- STATED EXERCISE: Please render the items as a Markdown table with the columns Row and Text, one line per row. Begin at the first line of the items and stop after the line containing "center [208, 219].". Skip blank lines, and leave the pictures out.
---------- STORED ROWS
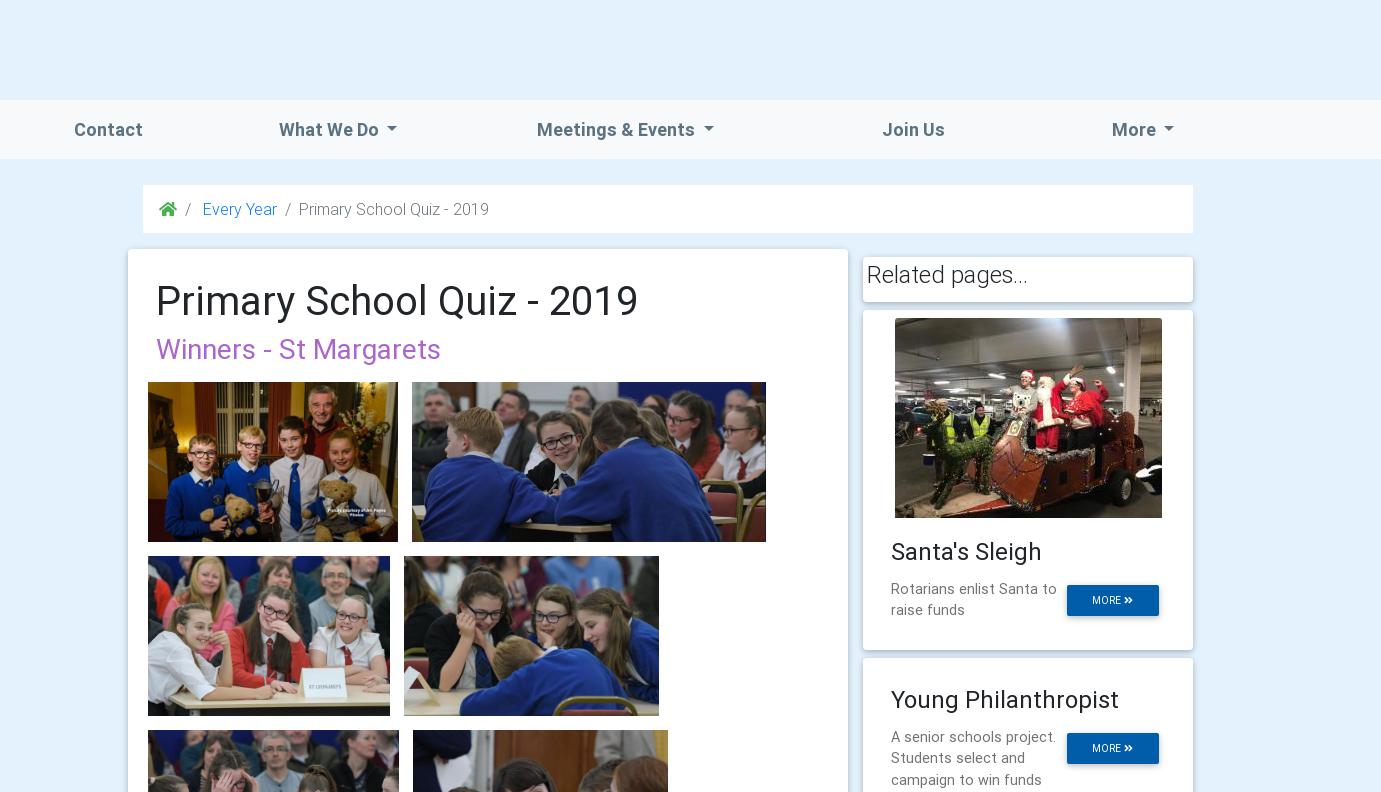  What do you see at coordinates (616, 128) in the screenshot?
I see `'Meetings & Events'` at bounding box center [616, 128].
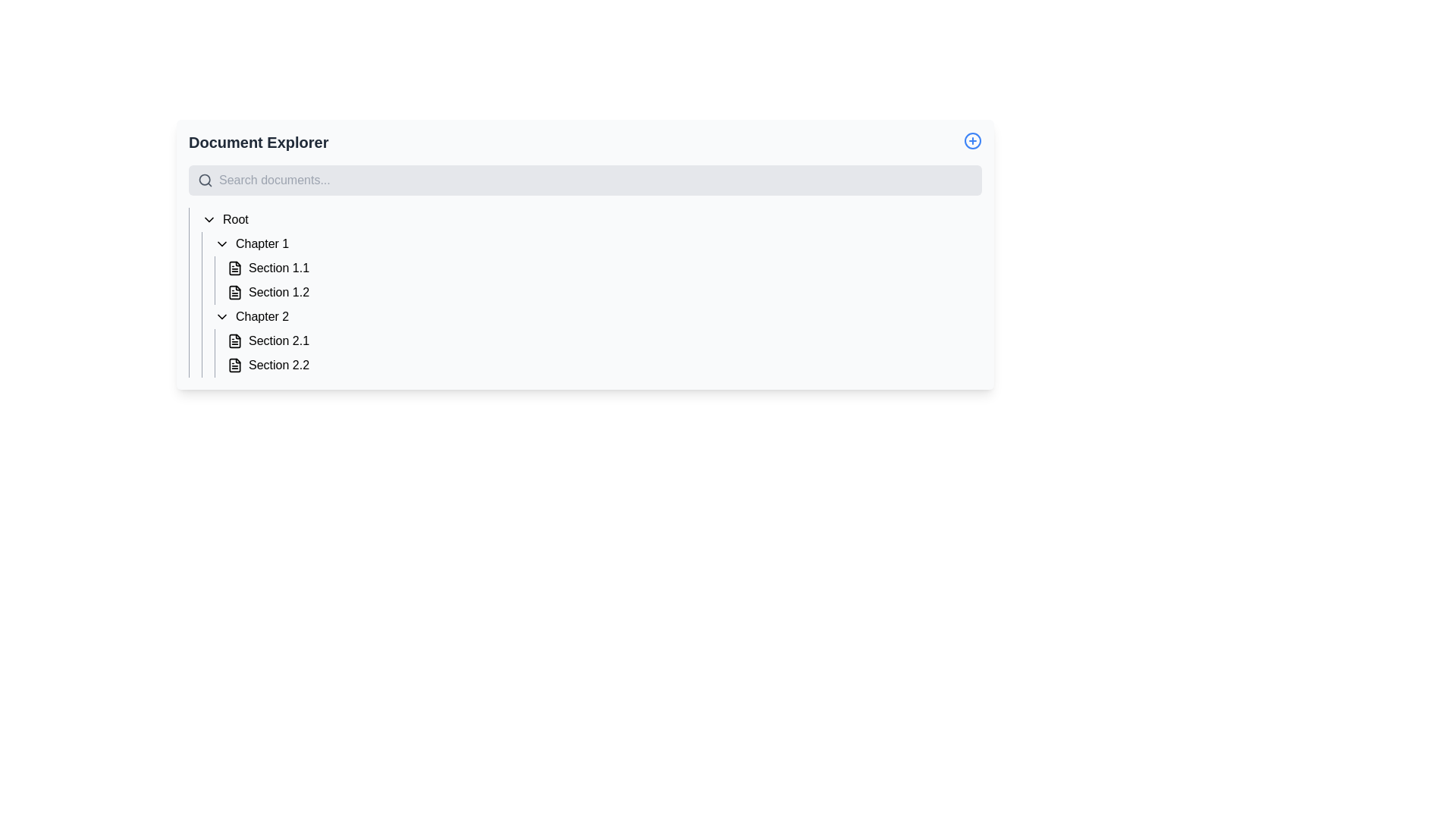 Image resolution: width=1456 pixels, height=819 pixels. What do you see at coordinates (208, 219) in the screenshot?
I see `the dropdown toggle icon located to the left of the 'Root' label` at bounding box center [208, 219].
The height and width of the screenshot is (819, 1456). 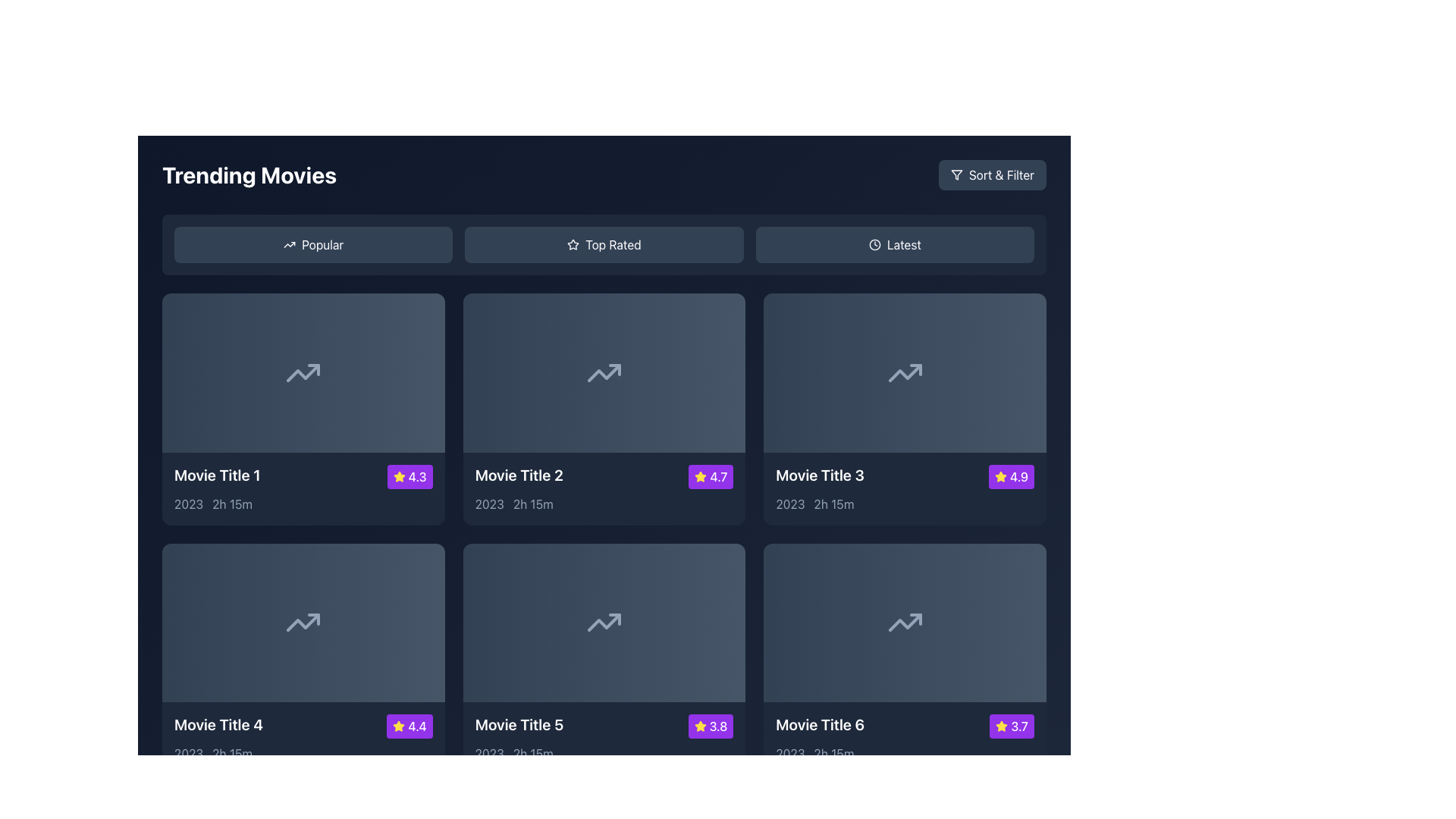 What do you see at coordinates (303, 658) in the screenshot?
I see `the movie card that displays key details such as title, release year, duration, and rating, located in the second row, first column of the grid layout` at bounding box center [303, 658].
--------------------
- TASK RESULT:
| Row | Text |
|---|---|
| 1 |   What do you see at coordinates (616, 128) in the screenshot? |
| 2 | I see `'Meetings & Events'` at bounding box center [616, 128]. |
| 3 |  Image resolution: width=1456 pixels, height=819 pixels. What do you see at coordinates (208, 219) in the screenshot? |
| 4 | I see `the dropdown toggle icon located to the left of the 'Root' label` at bounding box center [208, 219]. |